***** PAGE

Sortilège, la renaissance ? : « Au début, j'ai voulu forcer ma voix »

Sortilège

Malice

L'autre belge de la rédac'. Passé par Spirit of Metal et Shoot Me Again.

Un nouvel album de Sortilège, en 2023, voilà qui était inimaginable il y a quelques années. Le retour de Christian « Zouille » Augustin au micro pour quelques concerts événements en 2019, après 33 ans de séparation, n'avait en effet amené qu'à une nouvelle séparation... mais revoilà Zouille, entouré d'un tout nouveau line-up, portant le seul étendard encore en activité estampillé Sortilège et publiant Apocalypso avant une « vraie » tournée.

Bien sûr, il y a eu polémique, et tout le monde n'est pas ravi de cette scission « à la Queensrÿche » - mais en inversé, un peu comme si Geoff Tate avait gardé le nom du groupe plutôt que la mouture Todd La Torre. Mais c'est bien avec le Sortilège nouvelle mouture, soit avec Zouille et tous ses compères, que Horns Up s'est assis pour discuter.

**********

▶ CONSIGNE 1
D'après l'article sur Sortilège, combien d'années de séparation ont précédé le retour de Christian « Zouille » Augustin au micro en 2019 ?
▶ CONSIGNE 2
Reprenez l'article sur le groupe Sortilège à partir de sa dernière phrase.

***** DONNÉES DISPONIBLES

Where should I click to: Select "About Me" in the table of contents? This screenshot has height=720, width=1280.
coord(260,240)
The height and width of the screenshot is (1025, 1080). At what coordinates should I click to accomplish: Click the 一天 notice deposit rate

**********

▶ RÉSULTAT 1
Trente-trois ans.

▶ RÉSULTAT 2
***

Bonjour à tous ! Ma première question porte sur Apocalypso, qui est sorti depuis quelques mois... Quels ont été les retours, et y avait-il de l'appréhension à sortir un nouvel album de Sortilège après tout ce temps ?

Christian « Zouille » Augustin : Les retours ont été très positifs ! Disons, à 98%. Maintenant, bien sûr qu'on avait des appréhensions, car certains morceaux étaient plus modernes, un peu plus durs que ce à quoi on avait habitué les gens avec Sortilège... Mais ça a très bien fonctionné. Mieux qu'on le pensait, même, pour les morceaux auxquels je fais référence.

C'était une volonté claire, de ne pas juste revenir avec du « old school » mais d'intégrer des influences plus modernes ?

Olivier Spitzer (guitare) : Oui, oui, clairement.

Je m'adresse maintenant au reste du groupe : à quel point composer un album de Sortilège, publier un nouvel album 37 ans après Larmes de Héros, a été difficile ? Est-ce que vous avez ressenti la pression du nom ?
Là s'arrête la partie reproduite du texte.